What is expected | All of the lines below should be output exactly as shown.

::: Task material :::

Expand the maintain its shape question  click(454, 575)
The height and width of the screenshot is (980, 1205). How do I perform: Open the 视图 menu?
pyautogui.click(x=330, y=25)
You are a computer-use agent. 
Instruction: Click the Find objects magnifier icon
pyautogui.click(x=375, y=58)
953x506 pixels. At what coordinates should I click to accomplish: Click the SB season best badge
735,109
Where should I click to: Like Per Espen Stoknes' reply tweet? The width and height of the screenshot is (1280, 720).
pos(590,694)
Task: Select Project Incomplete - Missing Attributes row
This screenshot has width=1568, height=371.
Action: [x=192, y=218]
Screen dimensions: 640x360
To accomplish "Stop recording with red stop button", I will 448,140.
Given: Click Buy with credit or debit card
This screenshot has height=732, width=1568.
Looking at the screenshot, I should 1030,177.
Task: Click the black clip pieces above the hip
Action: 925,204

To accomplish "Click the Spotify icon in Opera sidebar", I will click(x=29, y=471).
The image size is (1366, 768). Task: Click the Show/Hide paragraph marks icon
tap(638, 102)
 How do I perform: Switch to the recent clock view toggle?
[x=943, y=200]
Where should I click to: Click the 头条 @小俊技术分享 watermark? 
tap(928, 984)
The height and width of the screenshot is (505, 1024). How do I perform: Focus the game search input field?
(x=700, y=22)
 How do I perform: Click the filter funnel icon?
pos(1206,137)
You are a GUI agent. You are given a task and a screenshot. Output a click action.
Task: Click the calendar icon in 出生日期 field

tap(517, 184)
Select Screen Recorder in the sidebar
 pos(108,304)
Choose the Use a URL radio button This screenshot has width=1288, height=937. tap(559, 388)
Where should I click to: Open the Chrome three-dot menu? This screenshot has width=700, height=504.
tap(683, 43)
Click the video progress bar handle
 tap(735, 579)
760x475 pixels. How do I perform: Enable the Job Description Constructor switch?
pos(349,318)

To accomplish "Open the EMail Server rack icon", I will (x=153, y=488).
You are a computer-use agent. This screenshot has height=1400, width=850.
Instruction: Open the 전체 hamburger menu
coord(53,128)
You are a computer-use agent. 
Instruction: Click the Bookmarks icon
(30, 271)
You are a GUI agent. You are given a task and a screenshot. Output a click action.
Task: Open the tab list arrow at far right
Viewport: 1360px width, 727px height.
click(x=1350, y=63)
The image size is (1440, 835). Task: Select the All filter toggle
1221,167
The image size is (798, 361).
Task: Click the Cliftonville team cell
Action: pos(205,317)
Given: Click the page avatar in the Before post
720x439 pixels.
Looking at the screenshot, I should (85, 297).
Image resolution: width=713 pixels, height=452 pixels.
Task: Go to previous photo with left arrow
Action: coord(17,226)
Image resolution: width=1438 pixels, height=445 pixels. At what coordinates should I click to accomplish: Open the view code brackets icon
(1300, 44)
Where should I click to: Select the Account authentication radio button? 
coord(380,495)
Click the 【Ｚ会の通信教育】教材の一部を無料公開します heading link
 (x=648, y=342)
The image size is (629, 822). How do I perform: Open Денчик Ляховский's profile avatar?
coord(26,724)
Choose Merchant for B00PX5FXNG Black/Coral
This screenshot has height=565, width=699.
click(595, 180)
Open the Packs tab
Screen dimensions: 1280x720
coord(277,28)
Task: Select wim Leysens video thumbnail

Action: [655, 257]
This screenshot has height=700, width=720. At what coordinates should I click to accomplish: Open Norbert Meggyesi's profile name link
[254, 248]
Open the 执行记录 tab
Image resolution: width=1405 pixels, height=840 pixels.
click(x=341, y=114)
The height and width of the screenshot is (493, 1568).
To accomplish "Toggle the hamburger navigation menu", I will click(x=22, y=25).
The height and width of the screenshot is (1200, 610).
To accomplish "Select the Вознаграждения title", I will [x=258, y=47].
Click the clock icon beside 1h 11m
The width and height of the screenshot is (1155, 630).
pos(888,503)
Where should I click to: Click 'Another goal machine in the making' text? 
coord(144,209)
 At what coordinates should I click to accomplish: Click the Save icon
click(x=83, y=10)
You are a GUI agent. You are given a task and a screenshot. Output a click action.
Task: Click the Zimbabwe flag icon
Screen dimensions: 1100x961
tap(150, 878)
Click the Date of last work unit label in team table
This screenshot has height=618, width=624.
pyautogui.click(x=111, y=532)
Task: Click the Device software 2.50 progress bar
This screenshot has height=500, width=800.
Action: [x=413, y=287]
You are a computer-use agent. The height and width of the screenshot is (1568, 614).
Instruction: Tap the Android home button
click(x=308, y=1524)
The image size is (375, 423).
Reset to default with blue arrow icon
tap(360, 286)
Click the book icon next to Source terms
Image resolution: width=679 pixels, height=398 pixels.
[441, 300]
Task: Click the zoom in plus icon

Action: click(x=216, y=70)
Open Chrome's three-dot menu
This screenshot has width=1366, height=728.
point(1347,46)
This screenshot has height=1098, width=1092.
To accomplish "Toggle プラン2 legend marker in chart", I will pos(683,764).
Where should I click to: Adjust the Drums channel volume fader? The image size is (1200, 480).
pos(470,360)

:::

Task response |
Expand the maintain its shape question  click(454, 575)
The height and width of the screenshot is (980, 1205). How do I perform: Open the 视图 menu?
pyautogui.click(x=330, y=25)
You are a computer-use agent. 
Instruction: Click the Find objects magnifier icon
pyautogui.click(x=375, y=58)
953x506 pixels. At what coordinates should I click to accomplish: Click the SB season best badge
735,109
Where should I click to: Like Per Espen Stoknes' reply tweet? The width and height of the screenshot is (1280, 720).
pos(590,694)
Task: Select Project Incomplete - Missing Attributes row
This screenshot has width=1568, height=371.
Action: [x=192, y=218]
Screen dimensions: 640x360
To accomplish "Stop recording with red stop button", I will 448,140.
Given: Click Buy with credit or debit card
This screenshot has height=732, width=1568.
Looking at the screenshot, I should 1030,177.
Task: Click the black clip pieces above the hip
Action: 925,204

To accomplish "Click the Spotify icon in Opera sidebar", I will click(x=29, y=471).
The image size is (1366, 768). Task: Click the Show/Hide paragraph marks icon
tap(638, 102)
 How do I perform: Switch to the recent clock view toggle?
[x=943, y=200]
Where should I click to: Click the 头条 @小俊技术分享 watermark? 
tap(928, 984)
The height and width of the screenshot is (505, 1024). How do I perform: Focus the game search input field?
(x=700, y=22)
 How do I perform: Click the filter funnel icon?
pos(1206,137)
You are a GUI agent. You are given a task and a screenshot. Output a click action.
Task: Click the calendar icon in 出生日期 field

tap(517, 184)
Select Screen Recorder in the sidebar
 pos(108,304)
Choose the Use a URL radio button This screenshot has width=1288, height=937. tap(559, 388)
Where should I click to: Open the Chrome three-dot menu? This screenshot has width=700, height=504.
tap(683, 43)
Click the video progress bar handle
 tap(735, 579)
760x475 pixels. How do I perform: Enable the Job Description Constructor switch?
pos(349,318)

To accomplish "Open the EMail Server rack icon", I will (x=153, y=488).
You are a computer-use agent. This screenshot has height=1400, width=850.
Instruction: Open the 전체 hamburger menu
coord(53,128)
You are a computer-use agent. 
Instruction: Click the Bookmarks icon
(30, 271)
You are a GUI agent. You are given a task and a screenshot. Output a click action.
Task: Open the tab list arrow at far right
Viewport: 1360px width, 727px height.
click(x=1350, y=63)
The image size is (1440, 835). Task: Select the All filter toggle
1221,167
The image size is (798, 361).
Task: Click the Cliftonville team cell
Action: pos(205,317)
Given: Click the page avatar in the Before post
720x439 pixels.
Looking at the screenshot, I should (85, 297).
Image resolution: width=713 pixels, height=452 pixels.
Task: Go to previous photo with left arrow
Action: coord(17,226)
Image resolution: width=1438 pixels, height=445 pixels. At what coordinates should I click to accomplish: Open the view code brackets icon
(1300, 44)
Where should I click to: Select the Account authentication radio button? 
coord(380,495)
Click the 【Ｚ会の通信教育】教材の一部を無料公開します heading link
 (x=648, y=342)
The image size is (629, 822). How do I perform: Open Денчик Ляховский's profile avatar?
coord(26,724)
Choose Merchant for B00PX5FXNG Black/Coral
This screenshot has height=565, width=699.
click(595, 180)
Open the Packs tab
Screen dimensions: 1280x720
coord(277,28)
Task: Select wim Leysens video thumbnail

Action: [655, 257]
This screenshot has height=700, width=720. At what coordinates should I click to accomplish: Open Norbert Meggyesi's profile name link
[254, 248]
Open the 执行记录 tab
Image resolution: width=1405 pixels, height=840 pixels.
click(x=341, y=114)
The height and width of the screenshot is (493, 1568).
To accomplish "Toggle the hamburger navigation menu", I will click(x=22, y=25).
The height and width of the screenshot is (1200, 610).
To accomplish "Select the Вознаграждения title", I will [x=258, y=47].
Click the clock icon beside 1h 11m
The width and height of the screenshot is (1155, 630).
pos(888,503)
Where should I click to: Click 'Another goal machine in the making' text? 
coord(144,209)
 At what coordinates should I click to accomplish: Click the Save icon
click(x=83, y=10)
You are a GUI agent. You are given a task and a screenshot. Output a click action.
Task: Click the Zimbabwe flag icon
Screen dimensions: 1100x961
tap(150, 878)
Click the Date of last work unit label in team table
This screenshot has height=618, width=624.
pyautogui.click(x=111, y=532)
Task: Click the Device software 2.50 progress bar
This screenshot has height=500, width=800.
Action: [x=413, y=287]
You are a computer-use agent. The height and width of the screenshot is (1568, 614).
Instruction: Tap the Android home button
click(x=308, y=1524)
The image size is (375, 423).
Reset to default with blue arrow icon
tap(360, 286)
Click the book icon next to Source terms
Image resolution: width=679 pixels, height=398 pixels.
[441, 300]
Task: Click the zoom in plus icon

Action: click(x=216, y=70)
Open Chrome's three-dot menu
This screenshot has width=1366, height=728.
point(1347,46)
This screenshot has height=1098, width=1092.
To accomplish "Toggle プラン2 legend marker in chart", I will pos(683,764).
Where should I click to: Adjust the Drums channel volume fader? The image size is (1200, 480).
pos(470,360)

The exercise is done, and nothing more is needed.